A digital traffic light indicates the best times to open and close windows; when they are opened, mechanical ventilation shuts off. On very hot days, occupants can activate booster cooling, but in general the designers took the view that efforts to keep temperatures within narrow bands at all times results in compromised office space, when in fact some fluctuation is tolerable. In any case, says Allford, high ceilings allow warm air to pool overhead “so we’re not as obsessed about air temperature as you would usually be”. Confidence in the system was boosted by data from a prototype of one floor, on 10-metre stilts, which stood on the site for a year.
The asymmetric plan, kinks in the facades (added to ameliorate the building’s bulk) and twin cores lend spatial dynamism to the office floors, with intriguing perspectives and unfolding sequences of varied views. Porthole windows and the hard-wearing, self-finished materials add to the distinctive but adaptable character.

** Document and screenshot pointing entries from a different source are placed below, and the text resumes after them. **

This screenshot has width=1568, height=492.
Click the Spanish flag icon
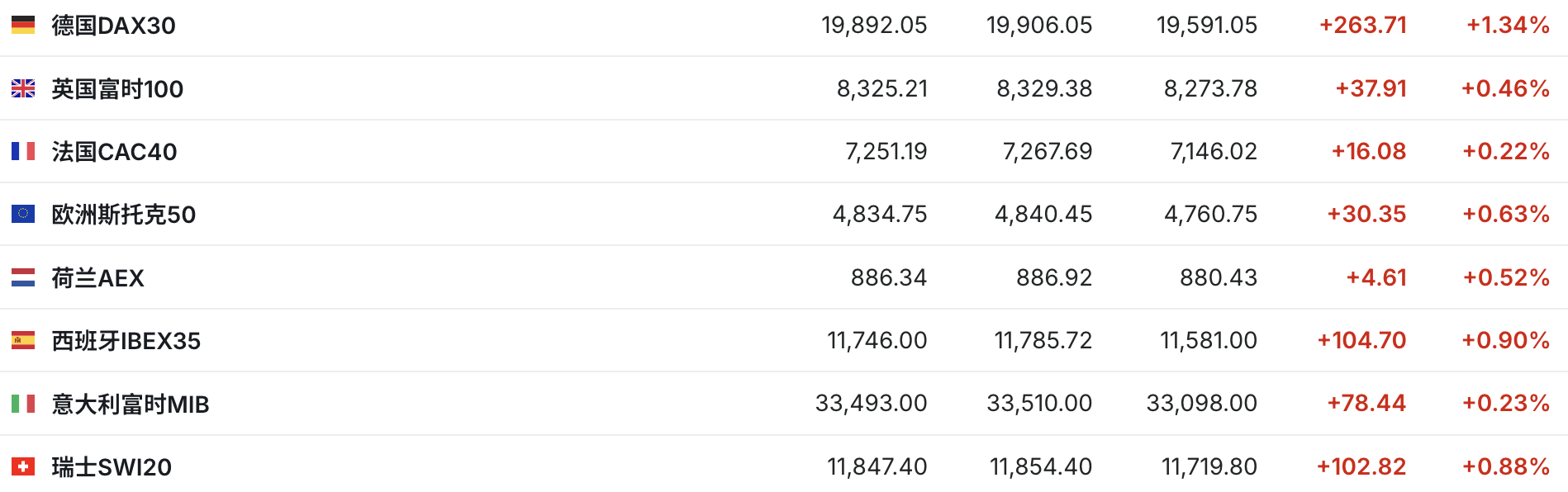click(x=23, y=340)
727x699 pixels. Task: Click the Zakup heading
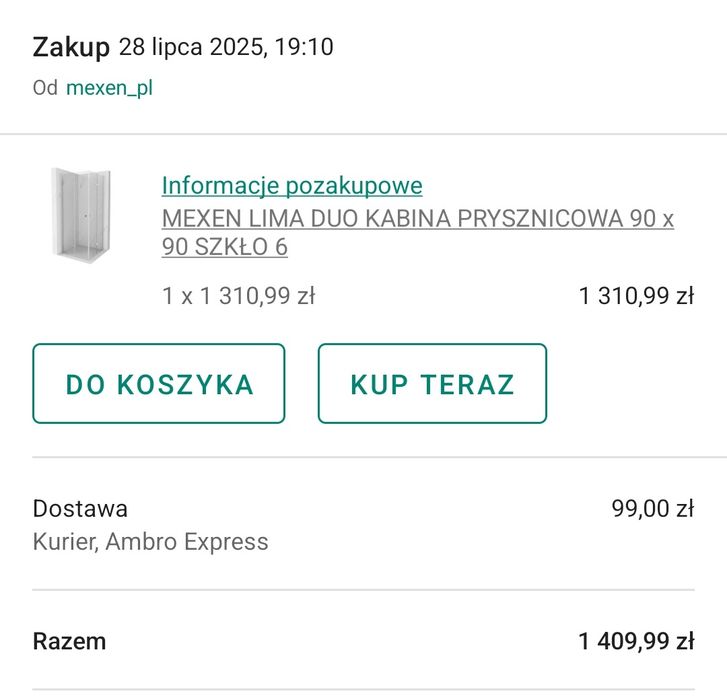(71, 47)
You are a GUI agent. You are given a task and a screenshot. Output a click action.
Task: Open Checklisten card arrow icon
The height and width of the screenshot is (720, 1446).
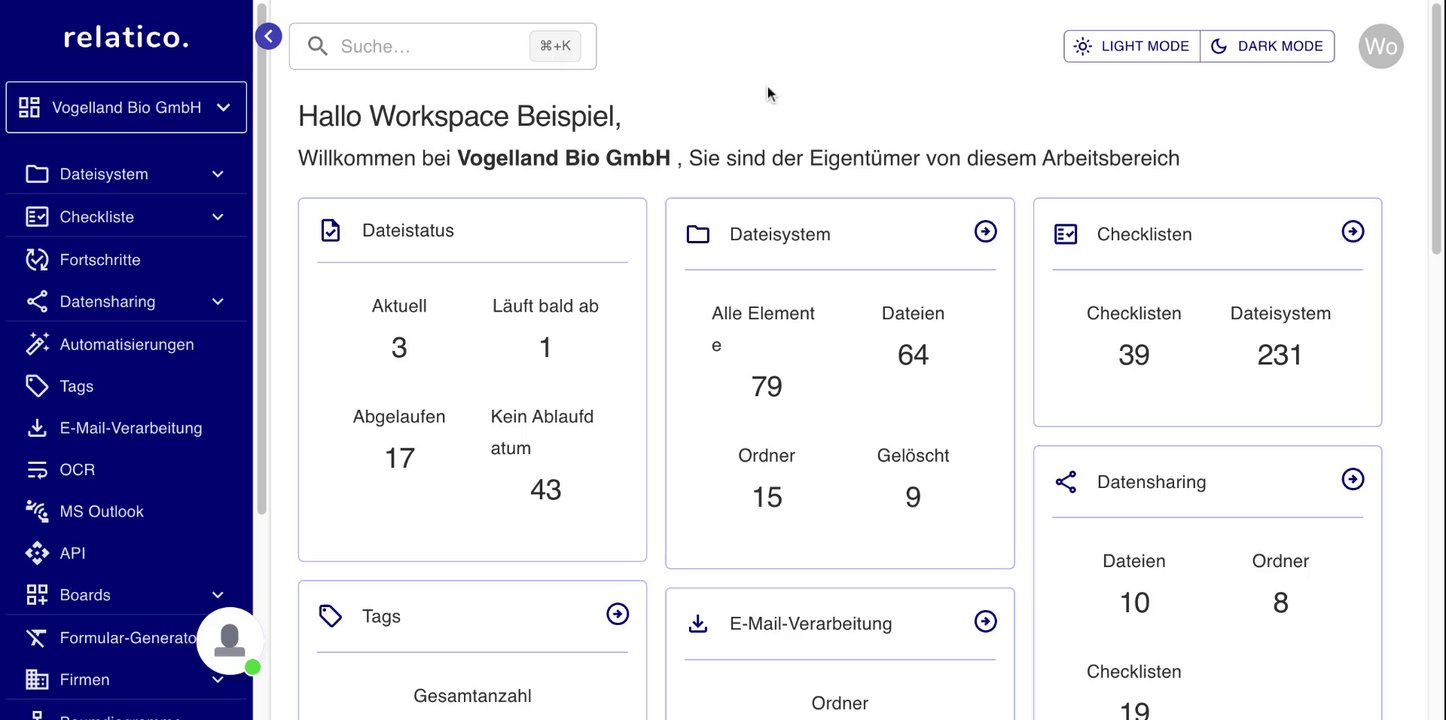pos(1352,232)
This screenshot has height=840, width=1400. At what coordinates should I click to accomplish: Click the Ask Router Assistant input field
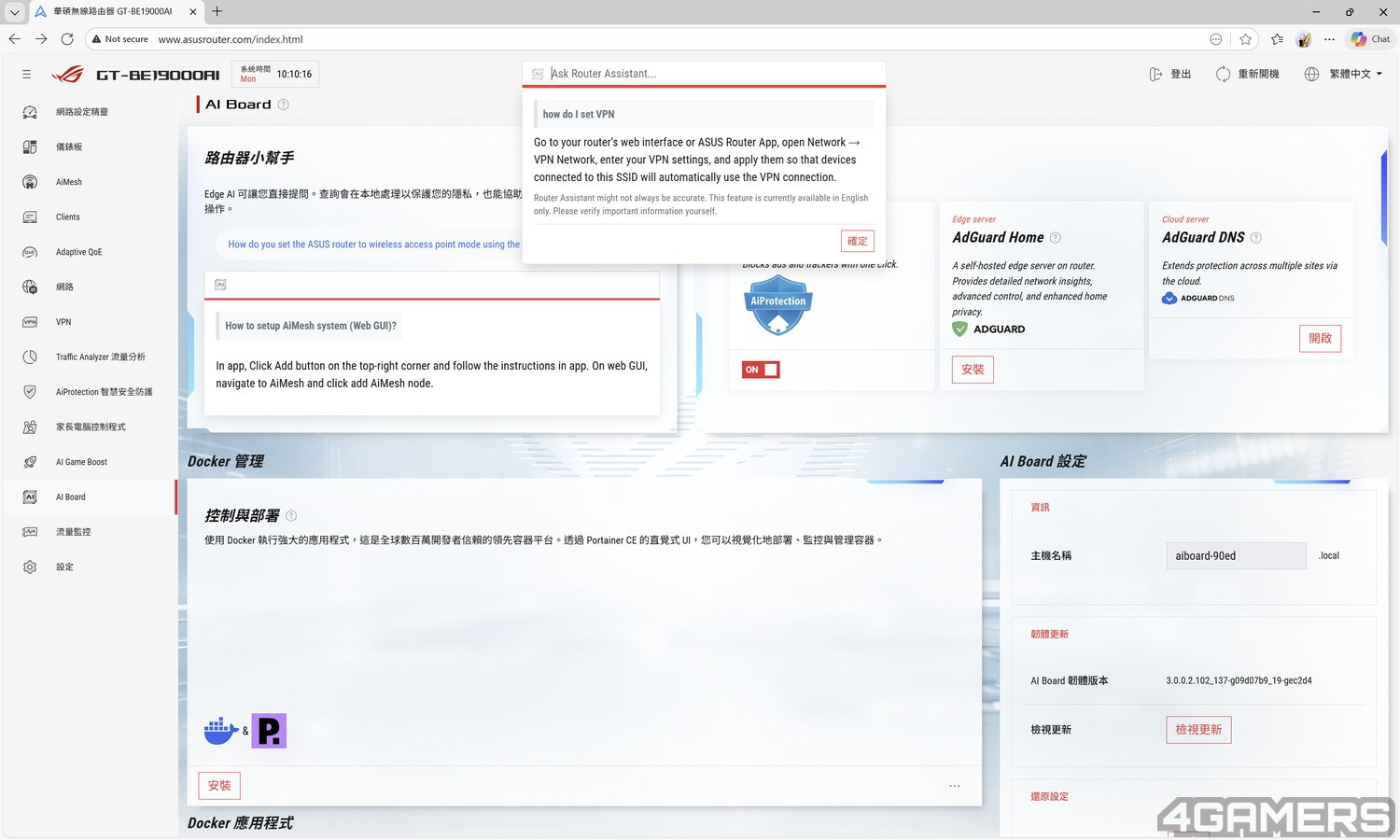(709, 74)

“These are warehouse offices that people can do what they want with”, says Allford. “The point is that they don’t have to do much”. An equally rugged finish to offices and circulation areas in the low-rise buildings has benefits for tenants who value agility in their organisation of space, and the landlord who can drop dilapidations provisions from the lease, he suggests.
Ph: Rob Parrish
The project’s commitment to ‘convergence’ reaches its apotheosis on the roof, where the perimeter strip required for the building maintenance unit doubles as a running track, where lunchtime joggers get a 360-degree urban panorama through portholes while protected from the wind. A green-roofed cafe with Prouvé-inspired columns is tucked into the plant enclosure. An area for tenants’ additional plant remains unused – a mark of the effectiveness of the building’s services, suggests Allford. Putting it to alternative use might be the first of many creative adaptations in this long-life, loose-fit building.